Когда он встал, обнаружились две вещи. Во-первых, ноги у него были слегка коротковаты для такого мощного торса, что, если по правде, слегка пошатнуло легенду о его былой красе; во-вторых, облечены они были как бы двумя узкими раструбами из шотландки в охряную и черную клетку с бахромой понизу.
— Отец Эми, что это такое? — с благоговейным ужасом спросила женщина, указывая на аббатовы невыразимые.
— А, это одной моей прихожанке по ордеру выдали купон на модную юбку, знаете, с полуторным запахом и без швов. А она благочестиво решила, что аббат без штанов много хуже, чем старушенция в джинсах. Да пустое: вы вот лучше бы не на ноги, а на мою тонзуру поглядели — в холод через нее солнышко греет до самого нутра, а в жару — ветерок лишний жар сдувает. Удобство!

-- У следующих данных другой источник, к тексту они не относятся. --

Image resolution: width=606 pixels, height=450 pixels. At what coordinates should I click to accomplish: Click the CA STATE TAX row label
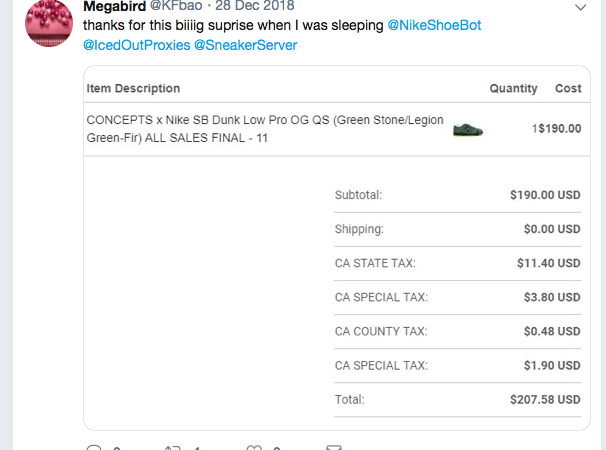(375, 263)
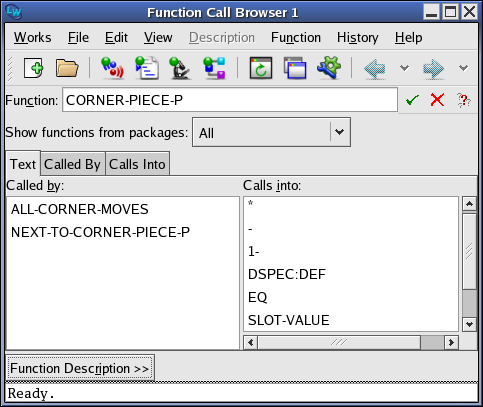Click the Listen toolbar icon with red sound waves

pos(112,68)
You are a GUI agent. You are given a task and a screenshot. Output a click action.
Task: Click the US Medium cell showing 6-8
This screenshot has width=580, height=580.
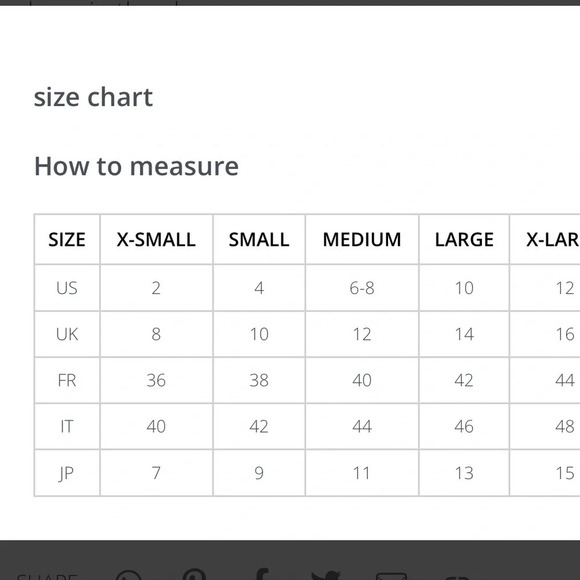(362, 288)
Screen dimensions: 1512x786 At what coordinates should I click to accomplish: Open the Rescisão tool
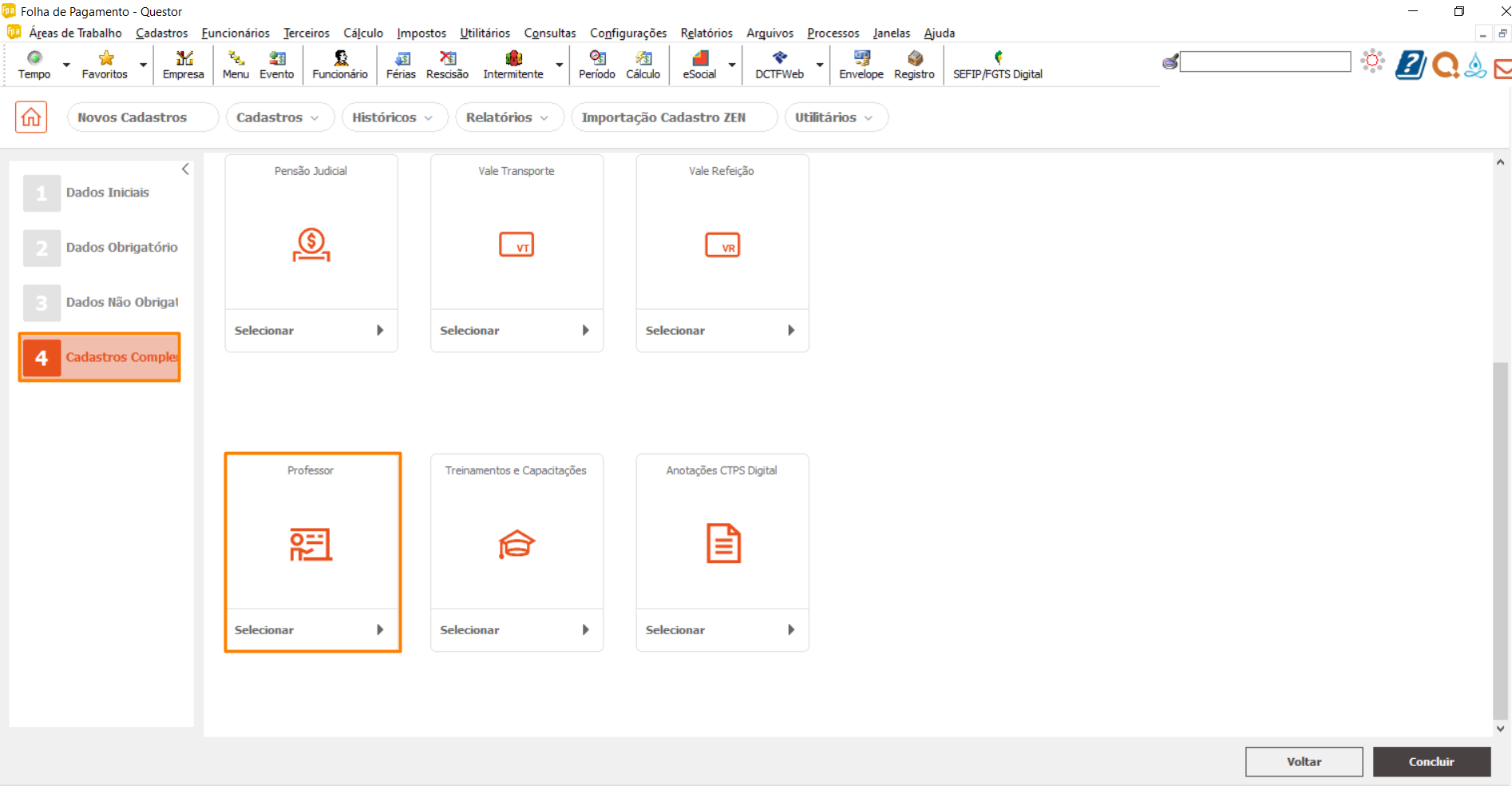pos(447,65)
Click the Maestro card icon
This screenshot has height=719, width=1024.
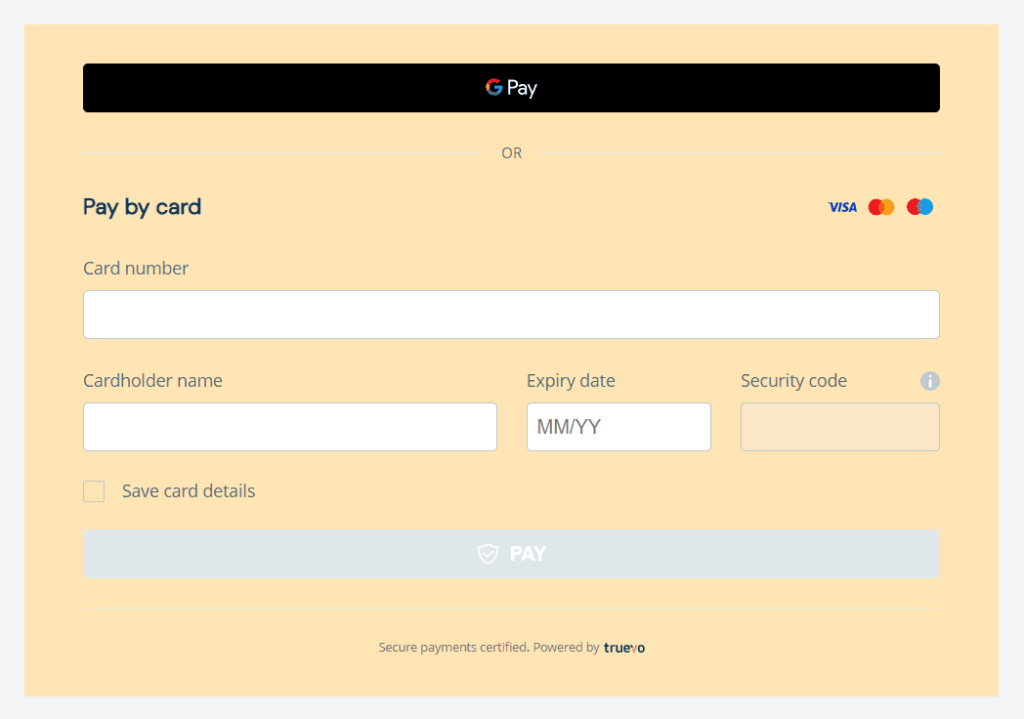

Тем временем они спустились по какой-то косой и кривой лестнице, которая была прилеплена к храму сзади и с легким изумлением увидели, что погребок оказался куда солиднее и лестницы, и своего хозяина, и своего имени. Вдоль одной стены длиной в добрую морскую милю выстроились бочечные днища, другая была подобием сплошной круглой мозаики из бутылочных донец разного оттенка. Отец Эммануэль разглагольствовал, усаживая гостей за стол, от толстенных дубовых плах которого вовсю несло дегустацией и декантированием:
— Вы — Лев и Дева, о чем свидетельствуют не только ваши имена, но и ваша повадка. Я же, к вашему сведению, зовусь обыкновенно не Эммануэль — это имя слишком ко многому обязывает — но Эмайн, что по-ирландски означает близнецов: именно так, в двойственном числе. Имя это в духе скорее брата моего по вере Марианы, хотя его половинки борются, а мои собственные — равновелики и равновесны, как чашки хороших весов, и во всем мне подчиняются.
— Так вы его знаете? Он удивительный человек, — с теплотой в голосе сказал Лев, — искусник, поэт и книжник.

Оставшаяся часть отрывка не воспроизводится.